In the review of Forests below, shorten the paragraph that begins "Wajdi Mouawad's Scorched was a major hit" while keeping its main facts.

= Text excerpt =
====
Reviews 2011
Reviews 2011
✭✭✭✩✩
by Wajdi Mouawad, translated by Linda Gaboriau, directed by Richard Rose
Tarragon Theatre, Tarragon Theatre Mainspace, Toronto
April 27-May 29, 2011
Wajdi Mouawad’s Scorched was a major hit for the Tarragon in 2007 that prompted two reprises and a tour. Those expecting the same kind of exhilarating experience from Forests will be dismayed to find themselves coping with an extravagantly complex plot involving so many coincidences and implausibilities it is more frustrating than intriguing.
The play begins with a real enough dilemma. Aimée (Jan Alexandra Smith) is pregnant but also has a malignant brain tumour. She make the awful decision whether to have the child and die or to have an abortion and live a bit longer. She chooses the former and 14 years later we meet her child Loup (Vivien Endicott-Douglas). Soon Mouawad shifts into fantasy by asking us to believe that the tumour was caused by a free-floating bone in Aimée’s brain somehow teleported there by a woman who lived decades earlier named Ludivine (Sophie Goulet). Douglas Dupontel (R.H. Thomson), a palaeontologist obsessed with Aimée’s case, convinces the permanently angry Loup that she can only know who she is by finding out about Ludivine.
====
= Records provided =
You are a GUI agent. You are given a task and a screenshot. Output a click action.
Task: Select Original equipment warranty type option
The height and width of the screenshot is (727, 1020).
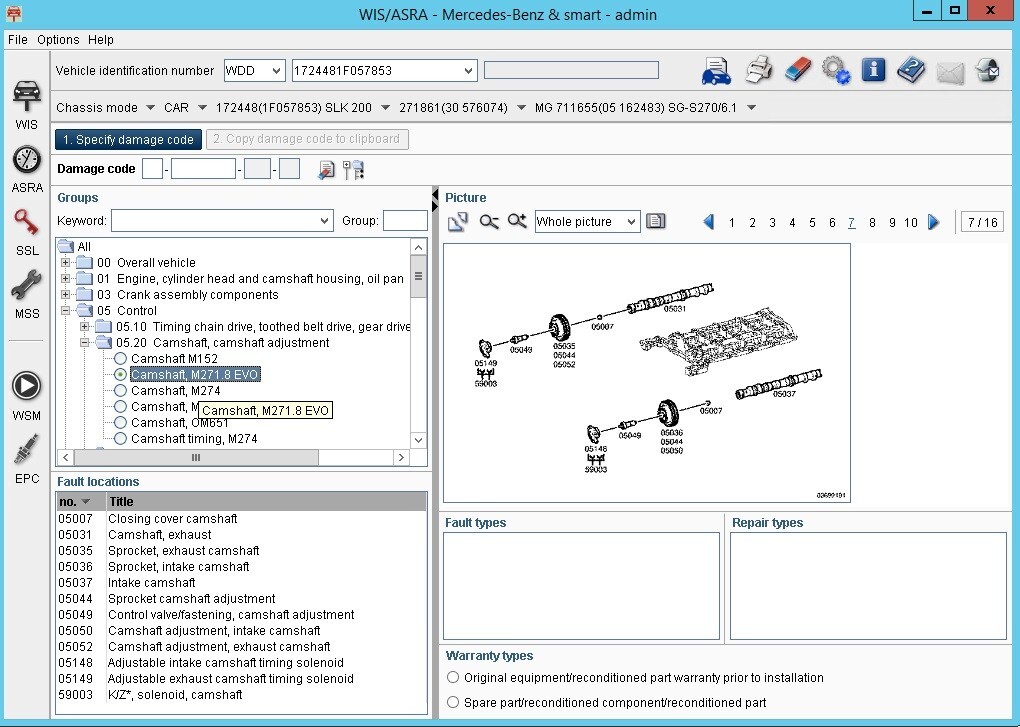click(453, 678)
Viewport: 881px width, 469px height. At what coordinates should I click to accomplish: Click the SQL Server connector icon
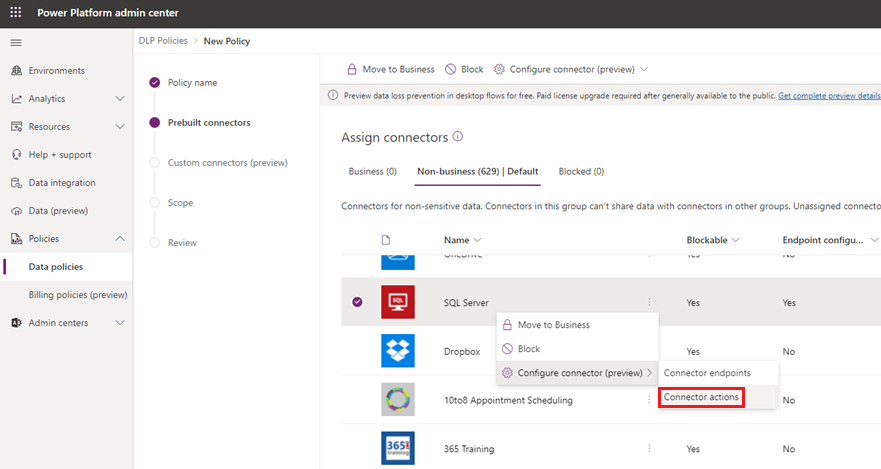[x=397, y=302]
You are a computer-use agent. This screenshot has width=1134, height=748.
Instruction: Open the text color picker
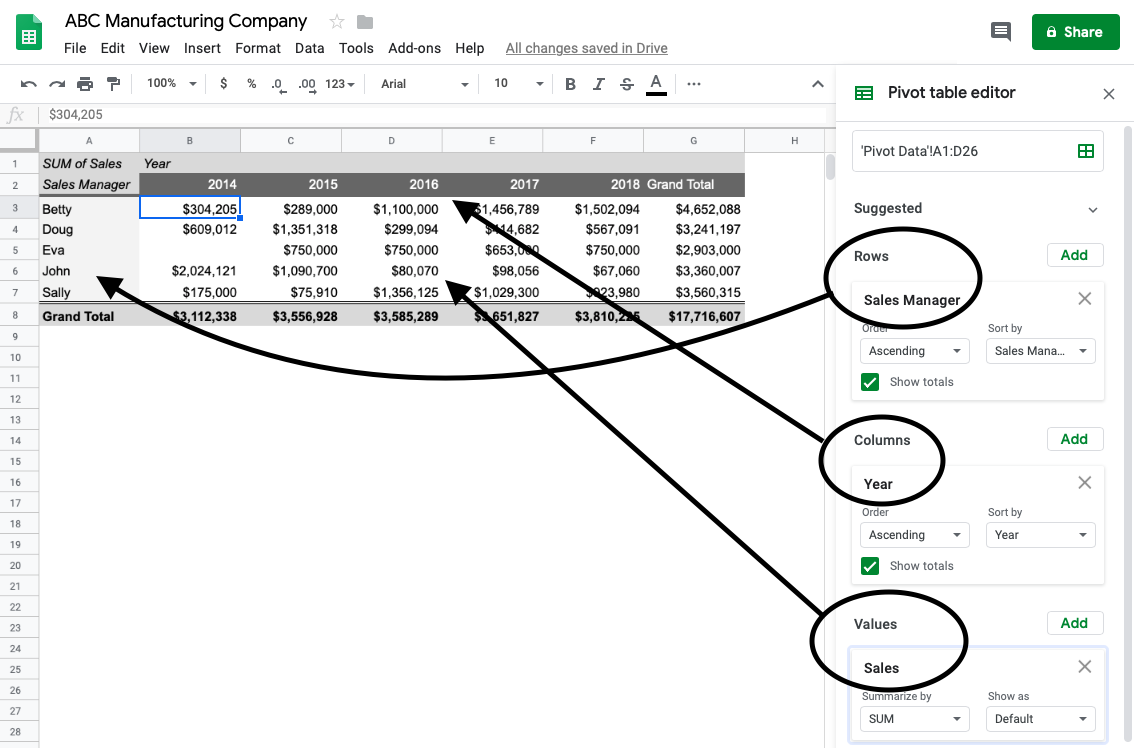click(656, 84)
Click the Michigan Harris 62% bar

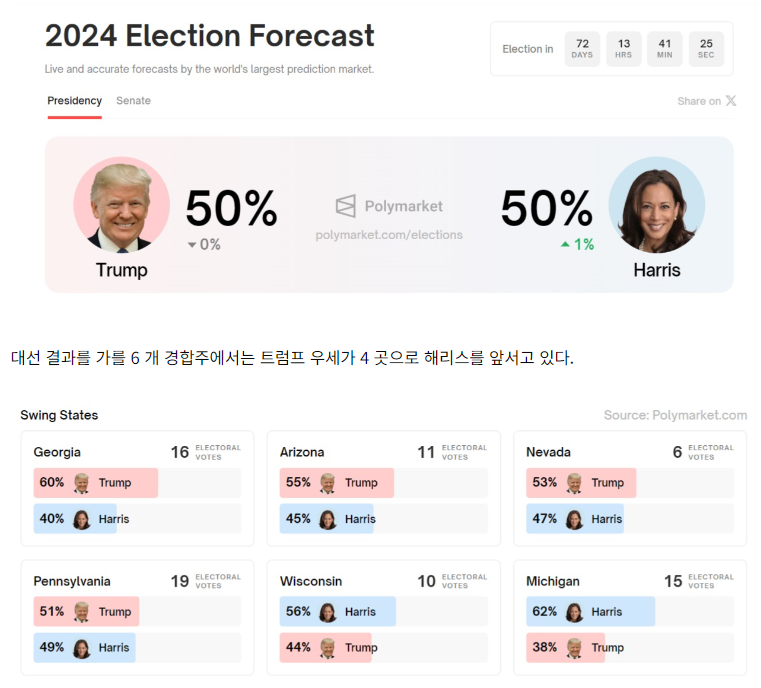(x=590, y=612)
====
= Solution to this problem =
Mouawad's Scorched was a big 2007 hit for the Tarragon and led to two reprises and a tour. Anyone expecting the same exhilaration from Forests will be dismayed by a wildly complex plot, so full of coincidences and implausibilities that it frustrates more than it intrigues.